Quali ritiene siano le questioni principali che la società singaporiana sta affrontando e quale il contributo maggiore che sta apportando a livello internazionale?
La diversità religiosa è un bene che Singapore ha coltivato fin dalla sua indipendenza. Proteggere questo patrimonio significa proteggere l'esistenza e la sostenibilità di Singapore. Nel mondo attuale in cui viviamo, definito fragile, volatile, incerto, complesso, incomprensibile e ambiguo, in un Paese globalizzato e in un’economia aperta, Singapore non può chiudersi a queste realtà e sfide. Anzi, le affronta di petto. Pertanto, deve rimanere agile e in continuo apprendimento, per avere qualcosa da dire in questo mondo. Il suo popolo è la sua risorsa e il suo capitale principale. Nonostante le sue dimensioni, Singapore contribuisce attivamente allo sviluppo globale in vari settori.
Come vive la dimensione di dialogo interreligioso?

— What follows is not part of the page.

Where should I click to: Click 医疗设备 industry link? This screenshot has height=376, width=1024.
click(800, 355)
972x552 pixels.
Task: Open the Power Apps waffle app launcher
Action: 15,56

Ho una laurea in Scienze dell’educazione in Kuwait, un master in Civiltà islamica presso l’Istituto del pensiero e della civiltà islamica (Istac) in Malaysia, e un dottorato in Studi islamici presso l’università McGill, in Canada. Le relazioni interreligiose per me si estendono oltre il semplice dialogo arrivando a coltivare amicizie e a far crescere un’umanità e dignità condivise. La forza che abbiamo infatti risiede nell’unità collettiva piuttosto che nelle risorse e forze di ciascuno. Questo è il campo nel quale mi sono impegnato e ho voluto contribuire nello sviluppare fiducia reciproca fra capi religiosi e le loro comunità e un destino comune in nome della nostra unica umanità.